Tape Two: 0:36:28
Dreamer's Disease: Beginning and End of Civilizations
 Most depictions of Christopher Columbus show him in the light of the “white legends” that revere him as discoverer of the New World. Ridley Scott’s 1492: Conquest of Paradise is no exception. The film’s last scene between Columbus and Sanchez (Tape Two: 0:36:28) serves as a further confirmation of his believed worthiness of veneration.
 Having left the Queen, Columbus encounters Sanchez, who scorns him for being a “dreamer.” Asking Sanchez to describe what he sees out in the city, Columbus explains to Sanchez that the tall towers and pillars that reach the clouds, such symbols of greatness and civilization, were all created by dreamers. Not only is he giving himself credit for the discovering of the New World, but also making a comment on how nothing can be done without having first been envisioned. Dreams are what make things happen, and in believing this, Columbus is representative of the essence of the American Dream.

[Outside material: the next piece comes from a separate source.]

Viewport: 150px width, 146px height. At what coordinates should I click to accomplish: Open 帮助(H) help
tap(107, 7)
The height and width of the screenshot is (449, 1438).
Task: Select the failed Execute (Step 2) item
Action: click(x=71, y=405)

 Columbus continues to give himself self-reverence in stating that Sanchez will have to live with the knowledge that “I [Columbus] did it. And you didn’t.” In the same way, Columbus perhaps is making a note that the Spanish nobility has no true power without the lower class. These “dreamers” are evidently not the nobles with power, but the lower class who take their dreams and pursue them. Columbus is here seen as the voice of the people, humbling himself down to the position of a common man, but, in doing so, having more power than Sanchez.
 A major point that Scott appears to bring out through this scene is Columbus’s power or influence over figures of authority, in this case Sanchez. Columbus approaches people in power with such an air of defiance, he gains power over his oppressors. When Columbus finds himself with Sanchez, he literally pulls him back and turns him around with a violent authority, determined to make Sanchez understand perspective. At the end, Sanchez does not reproach Columbus’s argument, leaving Columbus with the last word. As Columbus fades into the background, Sanchez, who has been Columbus’s protagonist till this point, is left to reflect on Columbus’s words and ultimately sees the influence Columbus does indeed have through his pursuit of his dreams.
 This defiance of the hierarchy is also seen in the prior scene prior. Sanchez asks Queen Isabella why she puts up with Columbuss’ rudeness, and she admits it is because he does not fear her. Scott’s portrayal of this quality in Columbus emphasizes the strong point in his character, his unshakable ambition. It is because of this determination that Columbus is admired, although he never actually makes it to his originally planned destination.
 In a later scene (Tape Two: 0:41:40), Sanchez and Arojas stand outside and see Columbus from a distance, seemingly another old forgotten man among the crowd. Arojas says to Sanchez, “What a waste of a life.” In retort, the newly converted Sanchez answers, “A waste? Well, if your name and mine is ever remembered, Arojaz, it will only be because of his.” Again, Columbus is set as the initiator of the whole endeavor and worthy of praise for the work that he put into it, whether or not he achieved his original goal of reaching India.
 However, this scene also brings into question the impact of Columbus’s “dream.” How successful was Columbus, truly, in establishing a civilization worthy of being claimed by Spain? And if Spain is this perfect civilization, as Sanchez seems to express in his passionate description of the city’s wonders, what is to be made of the heretics and how they are dealt with? Is this not the same barbarism in which they felt the natives existed? Although Columbus seems to take full credit for the celebrated aspect of the discovery, Columbus fails to see that he, in that way, takes full credit for the innumerable horrors that took place because of the discovery.